In terms of technique, you use a wide range of media. How do you pick the right one for each idea?

These days I just go crazy and experiment, like I mentioned earlier; I feel like I have completely abandoned the idea of the contour. I now play around with different media to find my favourite means of expression, to find the perfect medium for soft fur or colour blending. I am currently trying to discover the stain, the textures, the colour, the light. 

Are the characters you portray based purely on your imagination, or are there any narrative-based characters (perhaps from your daily life that you change into the devilish females or creatures you portray)?

The characters are based on my imagination and my animals – I have three dogs, two cats and six goats, so they often appear in my work. I sometimes also imagine how one of the animals would look like as a human, and this is the outcome. But yes, these creatures and characters are certainly also merged with the stories I mentioned above. Sometimes I’ll read a book or listen to music and what I do will be heavily influenced by my impression of what I’ve read or heard.

Which artist inspires you at the moment? Are there any interesting creators or ceramic studios we should follow?

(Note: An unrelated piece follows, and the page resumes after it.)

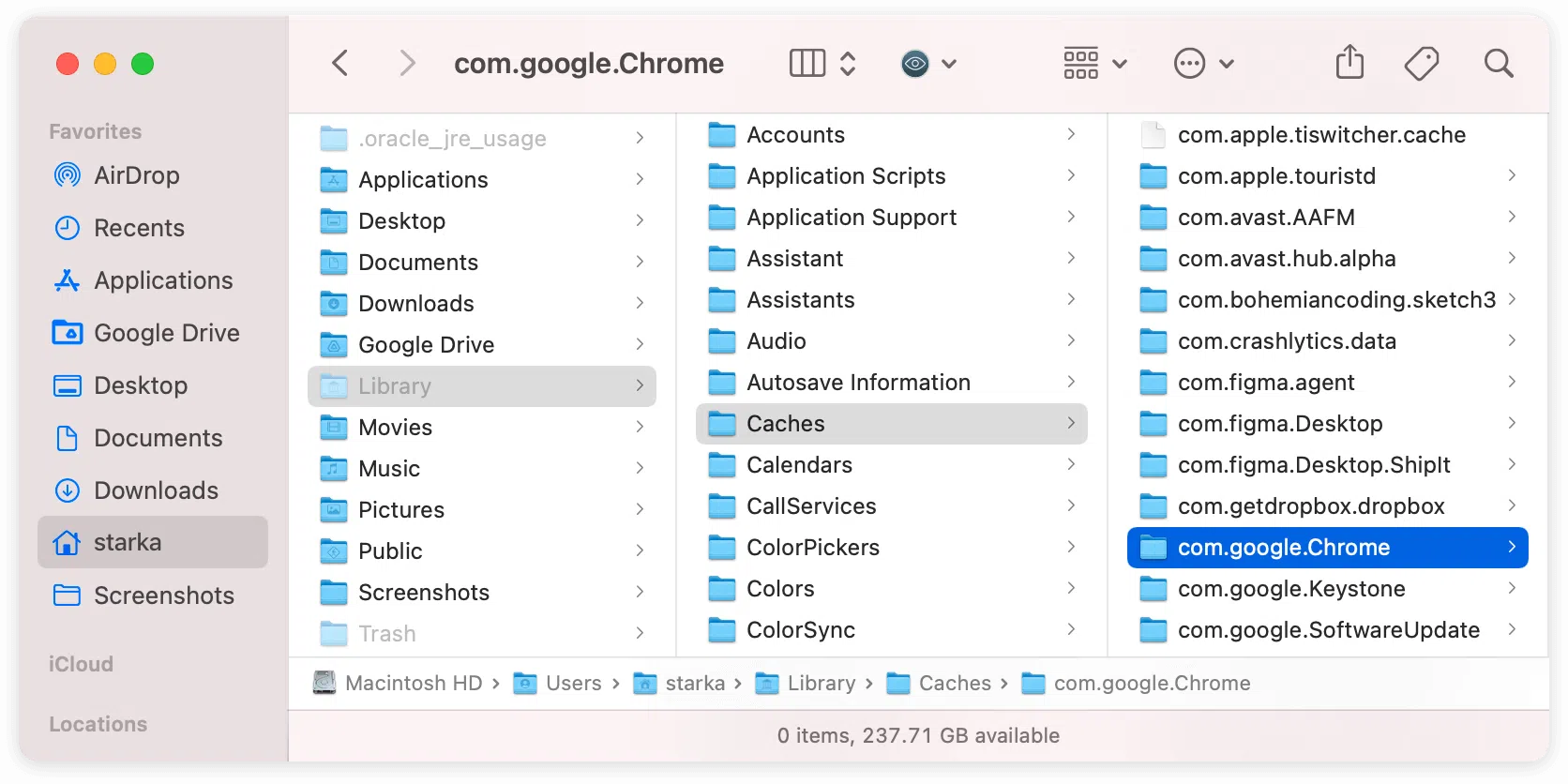Select the Downloads folder in first column

click(x=415, y=304)
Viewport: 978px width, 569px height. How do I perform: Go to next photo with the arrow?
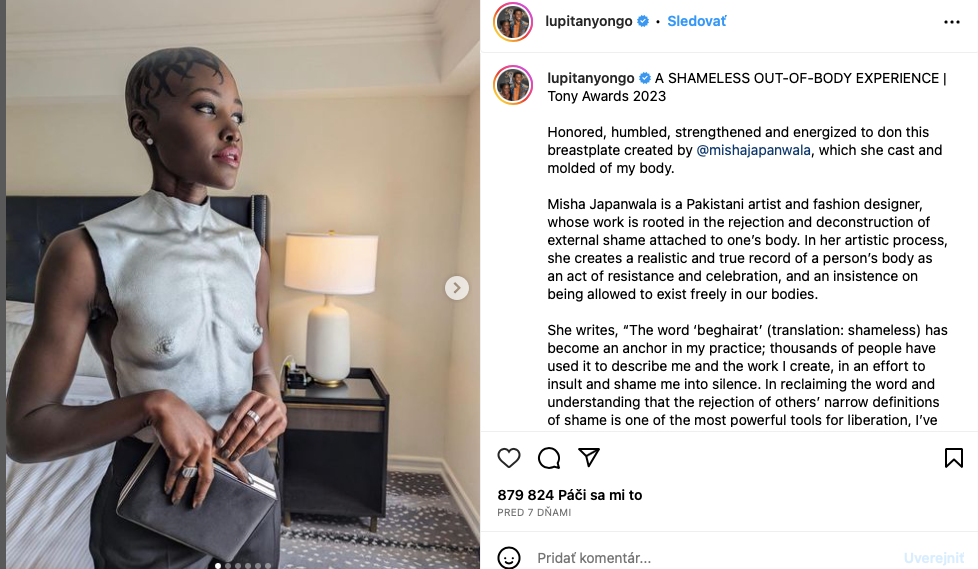pyautogui.click(x=456, y=288)
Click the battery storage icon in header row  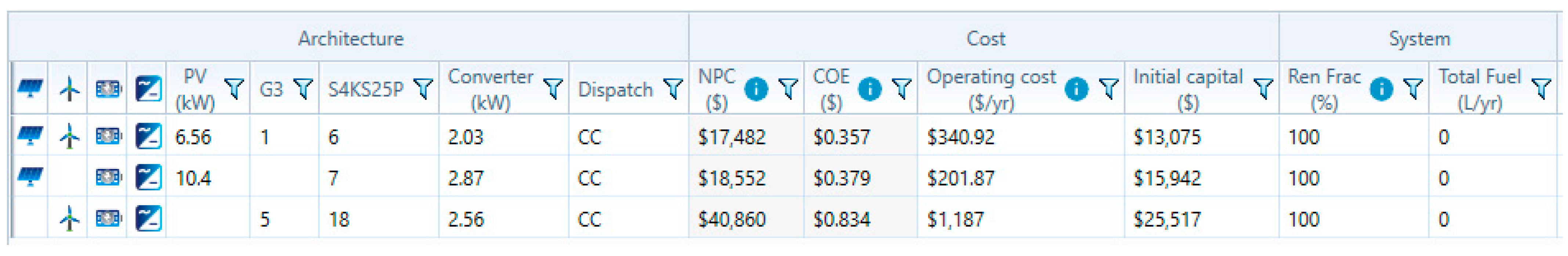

So many… My favourite ceramic makers from Poland are the Fenek studio. My other favourite Polish artists who also work with clay are Aleksandra Liput and Paweł Olszczyński, and Wojciech Ireneusz Sobczyk. I must say that I am so overwhelmed by the amazing art in my country right now that I will narrow it down just to Polish artists who deserve a lot more attention. I love graphics by Alicja @sorrowschild, paintings by Kuba Glinski and Nikita Krzyzanowska, I loooove anything by Aleksandra Waliszewska, along with old Polish illustrations, but the present ones are also top level shit. Julita Gozdzik, Emilia Jechna, Zbiok, Jan Porczynska, Julia Kowalska, Mila Aller, Stachu Szumski… Okay, that’s enough, but I could go on and on and on.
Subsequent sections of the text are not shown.